▶ [DESCRIPTION OF THE TASK]: All of the records should be restated word for word.

*** Opening of DATA PROVIDED ***

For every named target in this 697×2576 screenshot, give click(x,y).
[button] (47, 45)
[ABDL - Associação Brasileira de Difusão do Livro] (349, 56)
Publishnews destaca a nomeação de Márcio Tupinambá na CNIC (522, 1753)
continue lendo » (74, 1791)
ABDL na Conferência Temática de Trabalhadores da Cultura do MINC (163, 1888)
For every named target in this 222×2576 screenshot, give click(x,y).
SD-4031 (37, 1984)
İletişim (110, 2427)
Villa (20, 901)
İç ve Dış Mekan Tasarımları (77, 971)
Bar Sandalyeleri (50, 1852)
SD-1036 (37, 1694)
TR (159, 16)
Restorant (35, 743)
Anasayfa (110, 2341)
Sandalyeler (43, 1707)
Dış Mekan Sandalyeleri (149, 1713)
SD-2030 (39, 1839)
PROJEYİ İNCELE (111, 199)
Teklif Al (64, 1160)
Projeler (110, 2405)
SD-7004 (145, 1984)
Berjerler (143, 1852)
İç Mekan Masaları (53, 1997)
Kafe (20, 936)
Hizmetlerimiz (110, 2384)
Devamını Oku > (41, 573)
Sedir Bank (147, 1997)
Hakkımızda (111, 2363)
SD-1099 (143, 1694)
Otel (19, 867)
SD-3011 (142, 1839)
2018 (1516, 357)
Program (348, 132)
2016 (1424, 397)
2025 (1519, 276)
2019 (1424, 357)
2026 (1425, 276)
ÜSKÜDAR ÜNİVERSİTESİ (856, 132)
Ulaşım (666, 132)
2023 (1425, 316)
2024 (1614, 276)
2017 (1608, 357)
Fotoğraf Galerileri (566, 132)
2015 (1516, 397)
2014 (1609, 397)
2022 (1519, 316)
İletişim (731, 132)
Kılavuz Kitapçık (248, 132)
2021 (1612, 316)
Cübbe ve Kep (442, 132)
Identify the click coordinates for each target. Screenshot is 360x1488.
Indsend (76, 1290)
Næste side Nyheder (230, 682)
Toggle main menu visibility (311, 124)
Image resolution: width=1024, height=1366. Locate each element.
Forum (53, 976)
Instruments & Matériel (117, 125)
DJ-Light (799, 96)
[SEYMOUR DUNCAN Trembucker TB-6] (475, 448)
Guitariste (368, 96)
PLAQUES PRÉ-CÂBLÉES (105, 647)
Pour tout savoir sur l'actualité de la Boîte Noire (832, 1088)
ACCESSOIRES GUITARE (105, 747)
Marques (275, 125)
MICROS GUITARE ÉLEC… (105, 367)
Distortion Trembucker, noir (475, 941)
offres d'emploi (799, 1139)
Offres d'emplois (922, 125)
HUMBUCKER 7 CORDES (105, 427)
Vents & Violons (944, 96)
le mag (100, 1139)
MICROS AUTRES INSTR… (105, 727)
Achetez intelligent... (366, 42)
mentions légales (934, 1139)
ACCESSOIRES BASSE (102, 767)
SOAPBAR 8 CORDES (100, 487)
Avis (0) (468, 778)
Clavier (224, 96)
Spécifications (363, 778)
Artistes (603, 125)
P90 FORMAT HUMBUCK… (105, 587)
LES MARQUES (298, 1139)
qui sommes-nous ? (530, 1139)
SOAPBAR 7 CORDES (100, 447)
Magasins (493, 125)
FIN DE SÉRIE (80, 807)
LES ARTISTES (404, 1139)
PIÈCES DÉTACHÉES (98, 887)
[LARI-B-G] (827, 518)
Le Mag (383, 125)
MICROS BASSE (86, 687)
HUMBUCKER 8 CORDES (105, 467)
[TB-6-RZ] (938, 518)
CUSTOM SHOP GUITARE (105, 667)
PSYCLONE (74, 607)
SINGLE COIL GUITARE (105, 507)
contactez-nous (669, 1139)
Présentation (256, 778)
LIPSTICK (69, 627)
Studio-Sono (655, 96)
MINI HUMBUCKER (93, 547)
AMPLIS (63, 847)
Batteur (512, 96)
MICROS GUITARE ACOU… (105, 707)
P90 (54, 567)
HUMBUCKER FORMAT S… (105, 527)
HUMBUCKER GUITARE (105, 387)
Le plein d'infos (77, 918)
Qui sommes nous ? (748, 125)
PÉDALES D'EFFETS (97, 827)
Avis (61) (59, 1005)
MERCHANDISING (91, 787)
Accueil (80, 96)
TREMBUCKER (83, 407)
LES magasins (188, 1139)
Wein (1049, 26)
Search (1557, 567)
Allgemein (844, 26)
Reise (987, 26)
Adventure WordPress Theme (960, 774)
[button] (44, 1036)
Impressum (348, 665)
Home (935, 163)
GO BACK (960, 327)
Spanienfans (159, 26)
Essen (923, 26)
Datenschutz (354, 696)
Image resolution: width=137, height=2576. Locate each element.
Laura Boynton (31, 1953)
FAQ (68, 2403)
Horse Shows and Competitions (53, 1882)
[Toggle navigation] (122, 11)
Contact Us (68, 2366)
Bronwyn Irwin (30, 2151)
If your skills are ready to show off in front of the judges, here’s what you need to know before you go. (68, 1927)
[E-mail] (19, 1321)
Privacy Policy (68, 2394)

*** Close of DATA PROVIDED ***

▶ [THE COMPLETED TASK]:
For every named target in this 697×2576 screenshot, give click(x,y).
[button] (47, 45)
[ABDL - Associação Brasileira de Difusão do Livro] (349, 56)
Publishnews destaca a nomeação de Márcio Tupinambá na CNIC (522, 1753)
continue lendo » (74, 1791)
ABDL na Conferência Temática de Trabalhadores da Cultura do MINC (163, 1888)
For every named target in this 222×2576 screenshot, give click(x,y).
SD-4031 (37, 1984)
İletişim (110, 2427)
Villa (20, 901)
İç ve Dış Mekan Tasarımları (77, 971)
Bar Sandalyeleri (50, 1852)
SD-1036 (37, 1694)
TR (159, 16)
Restorant (35, 743)
Anasayfa (110, 2341)
Sandalyeler (43, 1707)
Dış Mekan Sandalyeleri (149, 1713)
SD-2030 (39, 1839)
PROJEYİ İNCELE (111, 199)
Teklif Al (64, 1160)
Projeler (110, 2405)
SD-7004 (145, 1984)
Berjerler (143, 1852)
İç Mekan Masaları (53, 1997)
Kafe (20, 936)
Hizmetlerimiz (110, 2384)
Devamını Oku > (41, 573)
Sedir Bank (147, 1997)
Hakkımızda (111, 2363)
SD-1099 (143, 1694)
Otel (19, 867)
SD-3011 (142, 1839)
2018 (1516, 357)
Program (348, 132)
2016 (1424, 397)
2025 (1519, 276)
2019 (1424, 357)
2026 (1425, 276)
ÜSKÜDAR ÜNİVERSİTESİ (856, 132)
Ulaşım (666, 132)
2023 (1425, 316)
2024 (1614, 276)
2017 (1608, 357)
Fotoğraf Galerileri (566, 132)
2015 (1516, 397)
2014 (1609, 397)
2022 (1519, 316)
İletişim (731, 132)
Kılavuz Kitapçık (248, 132)
2021 (1612, 316)
Cübbe ve Kep (442, 132)
Identify the click coordinates for each target. Screenshot is 360x1488.
Indsend (76, 1290)
Næste side Nyheder (230, 682)
Toggle main menu visibility (311, 124)
Image resolution: width=1024, height=1366. Locate each element.
Forum (53, 976)
Instruments & Matériel (117, 125)
DJ-Light (799, 96)
[SEYMOUR DUNCAN Trembucker TB-6] (475, 448)
Guitariste (368, 96)
PLAQUES PRÉ-CÂBLÉES (105, 647)
Pour tout savoir sur l'actualité de la Boîte Noire (832, 1088)
ACCESSOIRES GUITARE (105, 747)
Marques (275, 125)
MICROS GUITARE ÉLEC… (105, 367)
Distortion Trembucker, noir (475, 941)
offres d'emploi (799, 1139)
Offres d'emplois (922, 125)
HUMBUCKER 7 CORDES (105, 427)
Vents & Violons (944, 96)
le mag (100, 1139)
MICROS AUTRES INSTR… (105, 727)
Achetez intelligent... (366, 42)
mentions légales (934, 1139)
ACCESSOIRES BASSE (102, 767)
SOAPBAR 8 CORDES (100, 487)
Avis (0) (468, 778)
Clavier (224, 96)
Spécifications (363, 778)
Artistes (603, 125)
P90 FORMAT HUMBUCK… (105, 587)
LES MARQUES (298, 1139)
qui sommes-nous ? (530, 1139)
SOAPBAR 7 CORDES (100, 447)
Magasins (493, 125)
FIN DE SÉRIE (80, 807)
LES ARTISTES (404, 1139)
PIÈCES DÉTACHÉES (98, 887)
[LARI-B-G] (827, 518)
Le Mag (383, 125)
MICROS BASSE (86, 687)
HUMBUCKER 8 CORDES (105, 467)
[TB-6-RZ] (938, 518)
CUSTOM SHOP GUITARE (105, 667)
PSYCLONE (74, 607)
SINGLE COIL GUITARE (105, 507)
contactez-nous (669, 1139)
Présentation (256, 778)
LIPSTICK (69, 627)
Studio-Sono (655, 96)
MINI HUMBUCKER (93, 547)
AMPLIS (63, 847)
Batteur (512, 96)
MICROS GUITARE ACOU… (105, 707)
P90 (54, 567)
HUMBUCKER FORMAT S… (105, 527)
HUMBUCKER GUITARE (105, 387)
Le plein d'infos (77, 918)
Qui sommes nous ? (748, 125)
PÉDALES D'EFFETS (97, 827)
Avis (61) (59, 1005)
MERCHANDISING (91, 787)
Accueil (80, 96)
TREMBUCKER (83, 407)
LES magasins (188, 1139)
Wein (1049, 26)
Search (1557, 567)
Allgemein (844, 26)
Reise (987, 26)
Adventure WordPress Theme (960, 774)
[button] (44, 1036)
Impressum (348, 665)
Home (935, 163)
GO BACK (960, 327)
Spanienfans (159, 26)
Essen (923, 26)
Datenschutz (354, 696)
Image resolution: width=137, height=2576. Locate each element.
Laura Boynton (31, 1953)
FAQ (68, 2403)
Horse Shows and Competitions (53, 1882)
[Toggle navigation] (122, 11)
Contact Us (68, 2366)
Bronwyn Irwin (30, 2151)
If your skills are ready to show off in front of the judges, here’s what you need to know before you go. (68, 1927)
[E-mail] (19, 1321)
Privacy Policy (68, 2394)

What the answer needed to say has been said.